Firefighting Nightshift Poses Unseen Dangers
Trees burn in a burnout fire as firefighters battle the Wallow Fire in the Apache-Sitgreaves National Forest, Ariz., Sunday, June 12, 2011. [AP]
June 13, 2011
EAGAR, Ariz. (AP) — Firefighter Jay Walter knows the sounds of danger in the pitch black of night — the crackling of burning embers, the whoosh of flames whipped by wind, the hair-raising thump of a burned tree hammering down on the forest floor.
The 32-year-old from the Phoenix area is a division crew supervisor overseeing hundreds of firefighters working the night shift on a huge eastern Arizona wildfire that’s been burning since May. Vigilance on the blaze is around the clock.
It’s dangerous during the day, but at night, things get even more dicey for crews protecting towns, putting out hot spots and beating back the blaze to keep it from advancing.
“It’s really dark out there,” Walter said. “You don’t have the ability to see all the land and property around you.”
Large trees weakened by fire pepper the forest floor. It only takes one gust to bring them down, sometimes too close for comfort.
“You could be standing out there one minute and all of a sudden you have a tree come down and it can kill us,” Walter said, adding that the only warning moments before it falls is the cracking of the trunk. “You want to talk about a sound that will send shivers up your spine.”
Scouts fan out into the dark woods ahead of the main crews to spot the fire and report back hot spots to attack. But they don’t venture far off the roads because it’s too easy to get lost in the dark. They have to stay together.
“We can’t see the terrain,” Walter said. "You just have to know where you are at all times
“And when the fire’s making a run, its putting out good heat and you have to watch the embers,” he added, noting that each time one falls behind their line, it must be immediately extinguished or it could light a blaze that traps them.
As the day and night battle to control the blaze continued, firefighters on Sunday expressed the first real sense of hope that they were making progress. Officials allowed roughly 7,000 residents to return to two mountain towns that had been threatened for days by the blaze.

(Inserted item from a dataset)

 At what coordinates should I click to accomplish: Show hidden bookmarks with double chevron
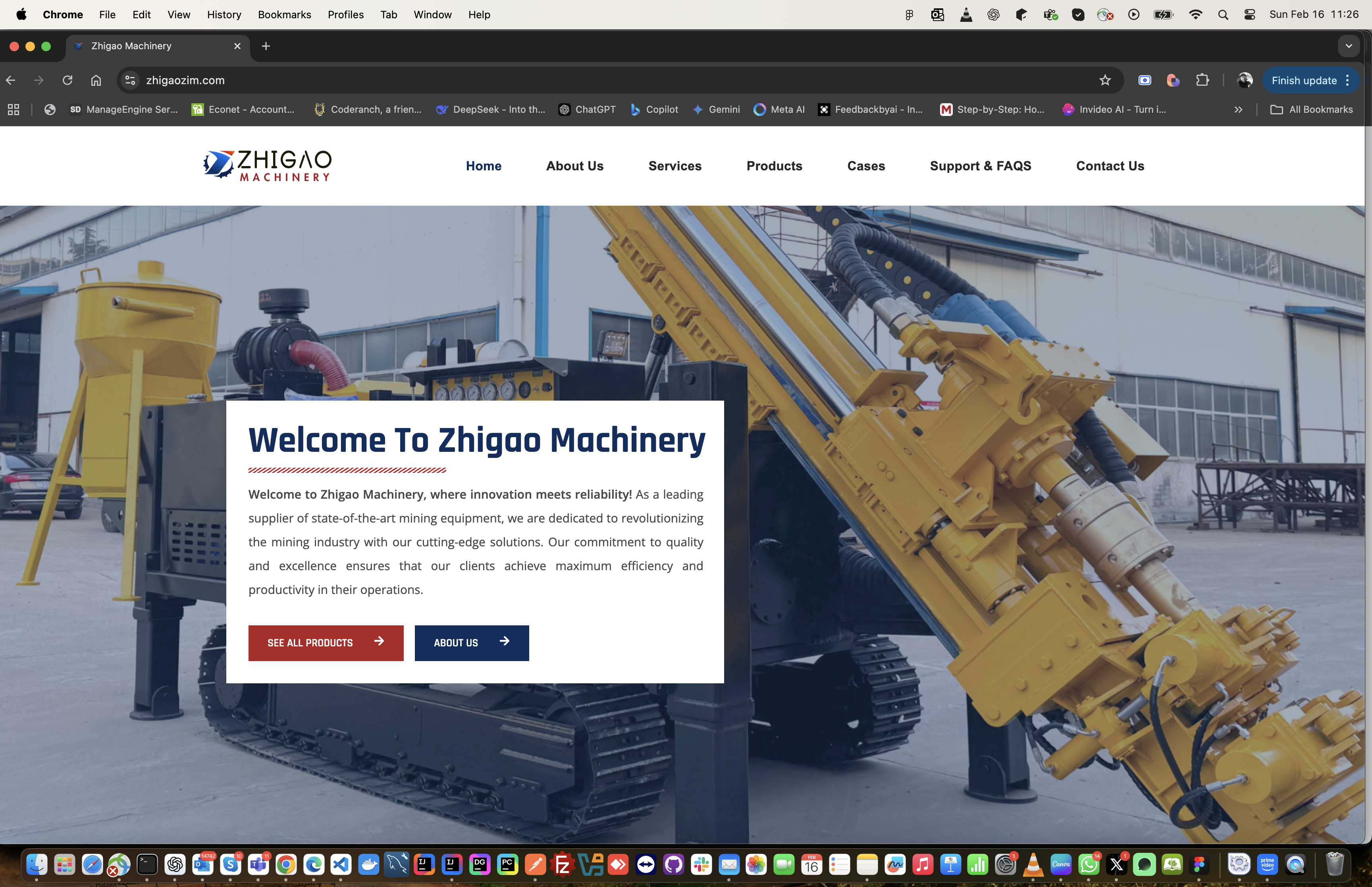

“We’ve been praying every day to come home,” Springerville resident Valarina Walker, 49, said Sunday while chatting with other returning locals outside a convenience store in town.
The bed of her red pickup truck was overflowing with boxes of photo albums and family heirlooms.
“Just took what couldn’t be replaced, left the rest behind,” Walker said crying. “I’m just so happy and excited to be home. We thank God for those firefighters.”
Authorities still cautioned the elderly and those with health problems or very young children to stay away because of lingering smoke causing hazardous air quality, but they said the threat from the fire to the communities was past. Air quality warnings were also issued as far away as Albuquerque and Santa Fe.
About 2,700 other people who live in several Arizona resort communities in the Apache-Sitgreaves National Forest remained under an evacuation order.
“It’s so good to be home and see all the people we missed,” said Jane Finch, 51, who had just returned to nearby Eagar and had a tearful reunion with her husband, who stayed behind to keep the Circle K open for firefighters.
Meanwhile, firefighters stopped short of jubilation Sunday but said they were finally gaining ground against the entire 693-square-mile inferno that was running along the New Mexico state line.
“Everything is holding,” Fire Operations Chief Jerome Macdonald said. “Compared to what we’ve been dealing with just two days ago … we’re feeling a lot more confident. We turned a corner.”
Macdonald said strong winds have actually helped firefighters as the gusts burned off fuel in the central part of the blaze before it reached their fire lines. Fire containment was at 10 percent by Sunday night.
Just across the border in New Mexico, hundreds of firefighters worked to keep the flames at bay, burning off fuel that could feed the inferno.
Thirty-five homes and cabins have been destroyed since the fire began May 29.
While the blaze remained perilously close — about four miles away — to two major power lines that bring electricity from Arizona to West Texas, Macdonald said firefighters were able to burn off most of the fuel in between, lessening the risk of disruption. The fire still threatened the picturesque Arizona mountain towns of Alpine, Nutrioso and Greer, where officials said residents would likely not be allowed back in for up to five more days.
The small New Mexico town of Luna, just across the state line, also remained under threat. About 150 New Mexico National Guard soldiers were assisting crews with evacuations and security.
Officials said about 4,300 people were working to bring the fire under control, and the blaze had so far cost about $27 million to fight.
It is the second-largest in state history, and Macdonald said he didn’t it expect it would surpass the state’s largest — the 2002 Rodeo-Chediski fire that burned 732 square miles (1,895 sq. kilometers) and destroyed 491 buildings.
Associated Press writer Bob Christie contributed to this story from Phoenix.